Sullo sfondo dell’icona evangelica del “Ministero di Gesù a Gennesaret” (Mc 6,53-56) – continuazione della “Traversata verso l’altra riva” che ha ispirato la proposta dello scorso anno – il Piano Pastorale di questo secondo anno della fase preparatoria propone alle nostre comunità un percorso di approfondimento della conoscenza del territorio, aiutandoci a condividere il secondo principio per il ripensamento delle parrocchie indicato dal Documento-base, che è appunto il territorio con le sue esigenze.

Durante quest’anno avremo modo, pertanto, di compiere un secondo importante passaggio nella “Lettura del territorio”, passando dalla raccolta e da una prima valutazione dei dati a una lettura propriamente pastorale ed ecclesiale, che dovrà portarci a capire se e in che misura le nostre parrocchie rispondono alle sue reali esigenze e quali scelte operare per una presenza e un’azione più efficaci, in vista dell’annuncio del Vangelo e della promozione umana e sociale.
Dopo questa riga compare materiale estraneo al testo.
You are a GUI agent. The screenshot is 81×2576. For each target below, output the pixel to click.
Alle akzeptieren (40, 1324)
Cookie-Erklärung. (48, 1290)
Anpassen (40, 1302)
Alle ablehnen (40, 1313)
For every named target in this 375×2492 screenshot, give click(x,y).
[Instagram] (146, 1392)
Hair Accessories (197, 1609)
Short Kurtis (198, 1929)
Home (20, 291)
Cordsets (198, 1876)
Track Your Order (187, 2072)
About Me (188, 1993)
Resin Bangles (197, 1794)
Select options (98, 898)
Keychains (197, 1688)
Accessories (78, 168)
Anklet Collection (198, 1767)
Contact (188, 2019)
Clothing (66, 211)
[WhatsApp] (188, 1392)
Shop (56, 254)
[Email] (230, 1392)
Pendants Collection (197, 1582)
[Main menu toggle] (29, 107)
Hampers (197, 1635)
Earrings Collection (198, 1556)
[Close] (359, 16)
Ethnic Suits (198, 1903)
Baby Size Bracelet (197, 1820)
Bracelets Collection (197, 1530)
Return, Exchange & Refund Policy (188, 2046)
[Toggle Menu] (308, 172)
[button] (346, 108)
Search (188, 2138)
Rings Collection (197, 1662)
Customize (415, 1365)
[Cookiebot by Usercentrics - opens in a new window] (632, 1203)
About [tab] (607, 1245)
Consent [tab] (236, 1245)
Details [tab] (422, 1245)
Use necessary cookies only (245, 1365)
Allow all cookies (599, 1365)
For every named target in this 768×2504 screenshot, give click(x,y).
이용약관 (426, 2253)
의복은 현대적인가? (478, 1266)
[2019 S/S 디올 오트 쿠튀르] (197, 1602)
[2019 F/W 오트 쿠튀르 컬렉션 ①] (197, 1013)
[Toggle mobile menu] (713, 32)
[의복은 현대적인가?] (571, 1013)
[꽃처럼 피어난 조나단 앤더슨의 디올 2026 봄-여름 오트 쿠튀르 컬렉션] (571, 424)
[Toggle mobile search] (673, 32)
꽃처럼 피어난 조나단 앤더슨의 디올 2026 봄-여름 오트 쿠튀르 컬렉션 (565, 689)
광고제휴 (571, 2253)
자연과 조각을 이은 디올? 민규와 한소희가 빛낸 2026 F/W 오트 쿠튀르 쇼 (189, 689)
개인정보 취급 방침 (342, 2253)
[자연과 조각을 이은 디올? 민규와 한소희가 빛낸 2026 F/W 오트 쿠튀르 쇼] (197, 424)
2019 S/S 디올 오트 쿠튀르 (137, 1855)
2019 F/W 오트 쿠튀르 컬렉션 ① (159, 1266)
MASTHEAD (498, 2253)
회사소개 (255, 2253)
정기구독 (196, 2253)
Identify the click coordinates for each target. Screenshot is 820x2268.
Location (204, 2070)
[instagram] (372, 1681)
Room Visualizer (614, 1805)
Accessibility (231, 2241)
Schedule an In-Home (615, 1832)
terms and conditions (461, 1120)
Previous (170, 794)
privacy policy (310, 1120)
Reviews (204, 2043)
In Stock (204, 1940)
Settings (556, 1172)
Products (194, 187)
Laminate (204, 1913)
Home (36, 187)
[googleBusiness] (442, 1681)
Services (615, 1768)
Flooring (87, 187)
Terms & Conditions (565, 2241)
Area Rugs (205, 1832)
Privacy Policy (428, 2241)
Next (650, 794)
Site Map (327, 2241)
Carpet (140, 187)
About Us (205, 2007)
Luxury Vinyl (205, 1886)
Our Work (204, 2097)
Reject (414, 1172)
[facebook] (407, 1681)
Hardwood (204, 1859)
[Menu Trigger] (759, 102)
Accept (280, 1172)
Parola d’ordine della nuova proposta, suggerita dall’icona evangelica di riferimento nonché dal Magistero di Papa Francesco, è “fragilità dell’umano”: si tratta di tutte quelle situazioni di povertà, dalle quali nessuno può ritenersi esente, che Dio in Cristo ha scelto di raggiungere e riscattare e verso le quali continua a mandare la sua Chiesa per continuare l’opera di evangelizzazione e salvezza nella forza dello Spirito.

Abitare – terza “via” suggerita dal Convegno Ecclesiale Nazionale di Firenze 2015 per raggiungere le “periferie dell’esistenza”, insieme a quelle dell’uscire, annunciare, educare e trasfigurare – significa entrare pienamente nel cuore del Vangelo per riuscire a portarlo pienamente nel nostro vissuto quotidiano e nel vissuto di chi ci vive accanto. In questo consiste la vita e la missione della Chiesa, che nelle dinamiche specifiche del nostro tempo e nelle tensioni proprie del nostro territorio siamo chiamati a incarnare.

Nelle quattro tappe scandite dalla Liturgia, in cui il Piano Pastorale si articola, saremo accompagnati a condividere altrettante domande, tutte concentrate sulle “fragilità dell’umano”. A queste domande tenteremo di dare risposta attraverso alcune iniziative formative, spirituali e pastorali, suggerite negli appositi sussidi che il Dipartimento Pastorale della Curia metterà a disposizione delle parrocchie.

Il PPD 2017-2018 nel progetto ecclesiale della Chiesa Agrigentina

Lo scorso anno abbiamo cominciato ad attuare il progetto pastorale a lungo termine contenuto nel Documento-base «Verso un nuovo volto delle comunità ecclesiali nella Chiesa Agrigentina» [DB], che – secondo le istanze dell’Esortazione Apostolica Evangelii Gaudium – si propone di adattare progressivamente la vita e la missione della Chiesa alle rinnovate esigenze del mondo e della società contemporanei e di continuare il rinnovamento ecclesiale avviato negli ultimi anni, in particolare attraverso:

  1. il ripensamento della presenza della comunità cristiana nel territorio, che comporta la ridefinizione delle parrocchie e delle loro articolazioni interne ed esterne;
  2. il passaggio da una pastorale di autoconservazione a una pastorale decisamente missionaria, che comporta, di pari passo con il rinnovamento della mentalità e delle strutture, l’attivazione di percorsi di iniziazione finalizzati alla maturazione della fede nei battezzati praticanti, al suo risveglio nei battezzati non praticanti e alla sua trasmissione ai non battezzati.

In vista di tale obiettivo generale, la fase di “preparazione” avviata lo scorso anno è orientata all’informazione capillare e alla formazione specifica, per predisporre gradualmente, mediante percorsi di coinvolgimento, sensibilizzazione e crescita, le comunità, i ministri ordinati, gli organismi di partecipazione, gli operatori pastorali e tutte le realtà ecclesiali presenti nel territorio.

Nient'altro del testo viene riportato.